Answer these questions from the DynamoDB question below.
1. Which attributes serve as the partition key and the sort key of the table?
2. What reason is given for creating only one DynamoDB table?
3. By what are patients, claims and payments to be sorted when listed with pagination?
[SELECTED TEXT — start]
How to achieve sorting by any attribute of an item in DynamoDB

8.5k views Asked by At

I have a DynamoDB structure as following.

  1. I have patients with patient information stored in its documents.
  2. I have claims with claim information stored in its documents.
  3. I have payments with payment information stored in its documents.
  4. Every claim belongs to a patient. A patient can have one or more claims.
  5. Every payment belongs to a patient. A patient can have one or more payments.

I created only one DynamoDB table since all of aws dynamodb documentations indicates using only one table if possible is the best solution. So I end up with following : BASE TABLE

In this table ID is the partition key and EntryType is the sortkey. Every claim and payment holds its owner. My access patterns are as following :

  1. Listing all patients in the DB with pagination with patients sorted on creation dates.
  2. Listing all claims in the DB with pagination with claims sorted on creation dates.
  3. Listing all payments in the DB with pagination with payments sorted on creation dates.
  4. Listing claims of a particular patient.
[SELECTED TEXT — finish]
[INPUT DATA — start]
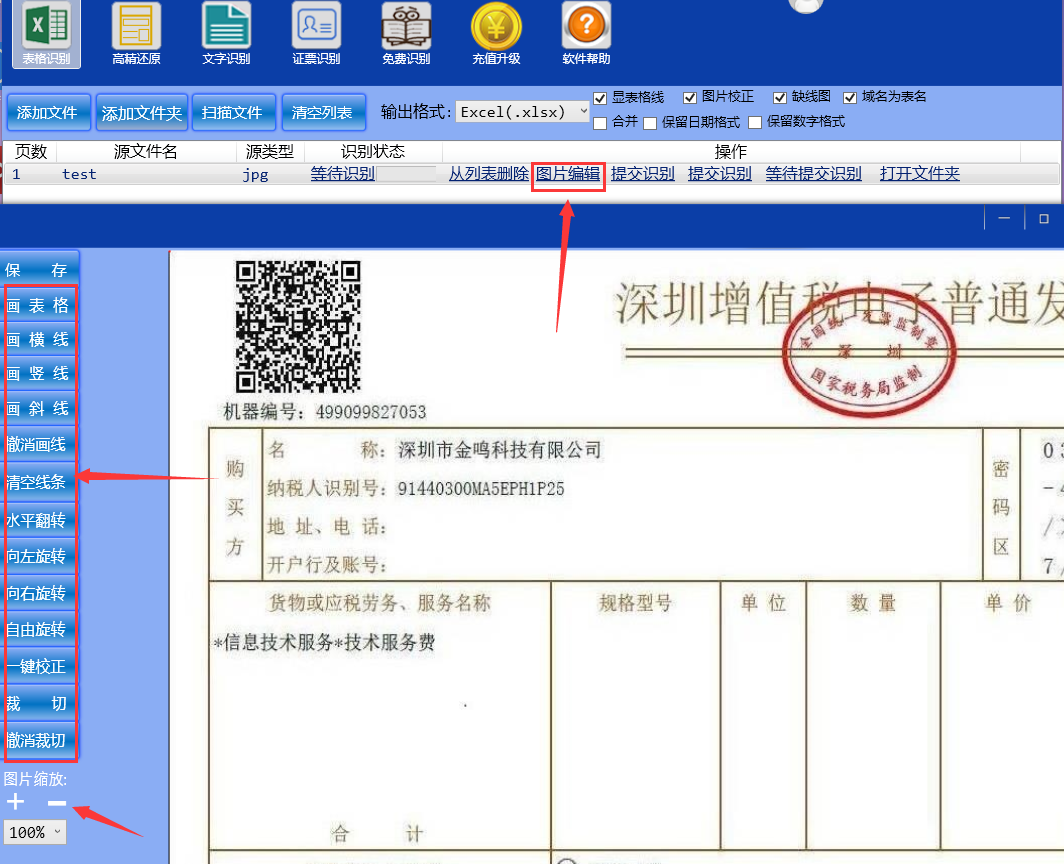This screenshot has height=864, width=1064.
Task: Zoom in the image with plus icon
Action: (x=16, y=803)
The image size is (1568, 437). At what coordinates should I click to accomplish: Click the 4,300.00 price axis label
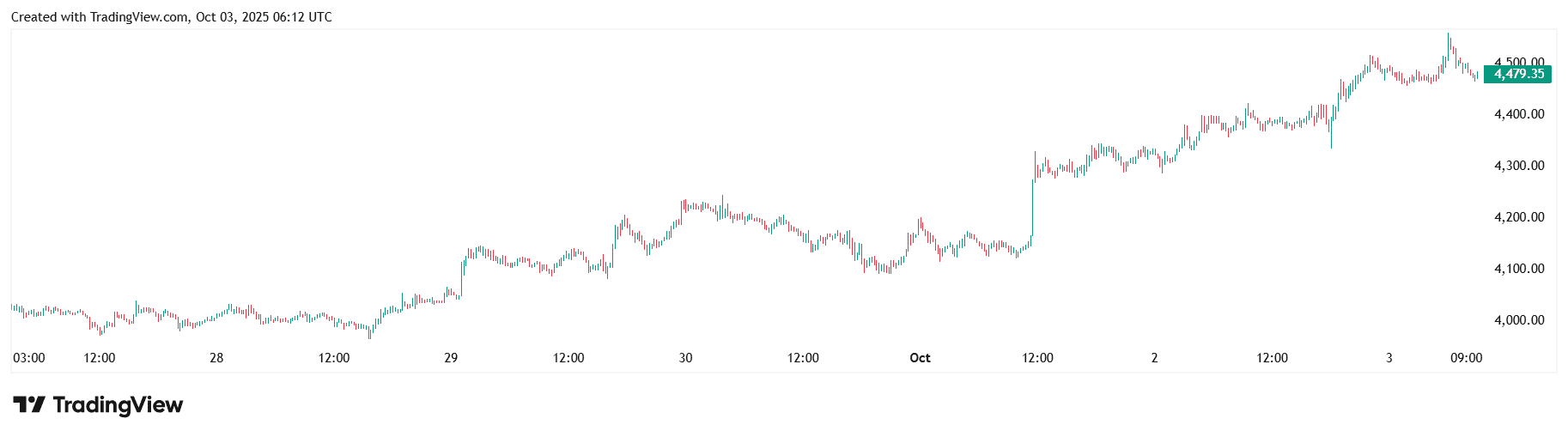coord(1519,166)
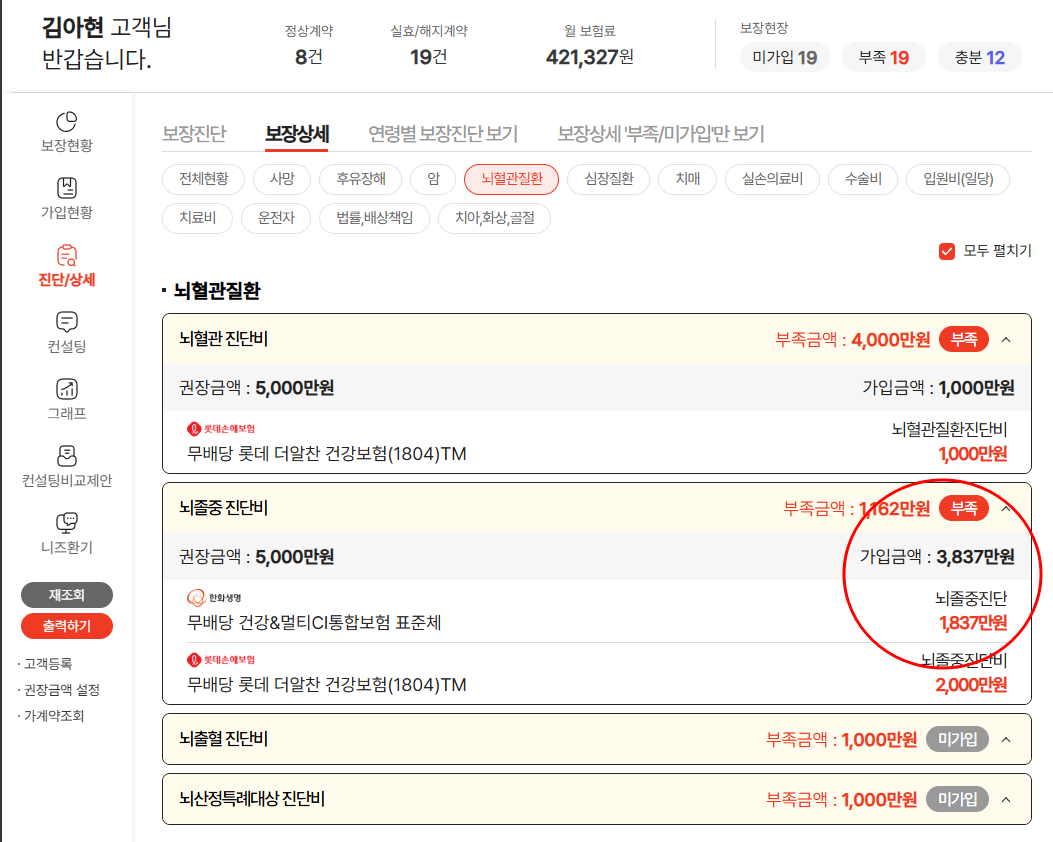1053x842 pixels.
Task: Collapse the 뇌혈관 진단비 section
Action: point(1006,340)
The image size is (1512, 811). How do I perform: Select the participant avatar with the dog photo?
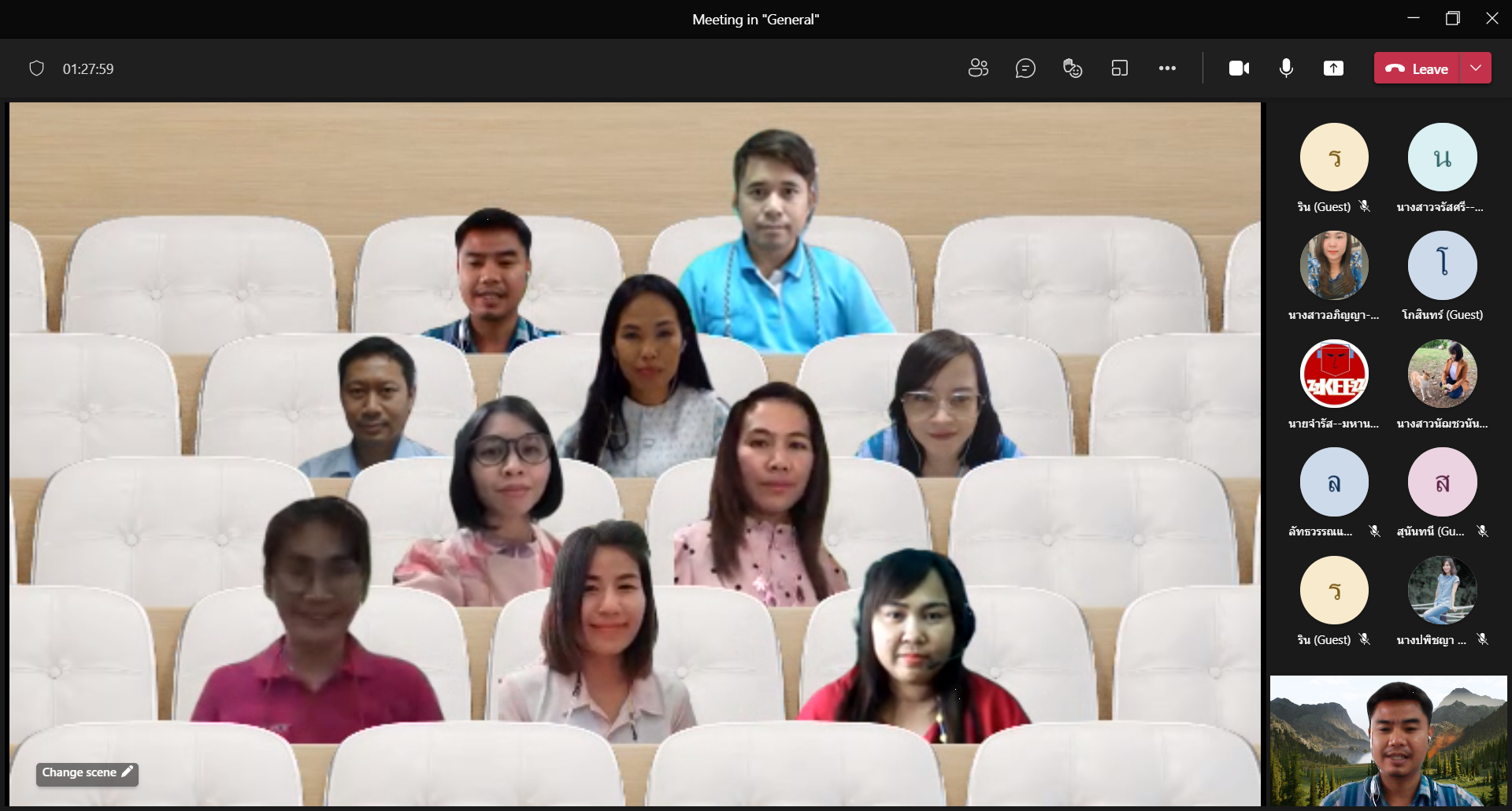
[INPUT DATA — finish]
**TASK ANSWER**
1. ID is the partition key and EntryType is the sort key.
2. All of the AWS DynamoDB documentation indicates that using only one table, if possible, is the best solution.
3. By their creation dates.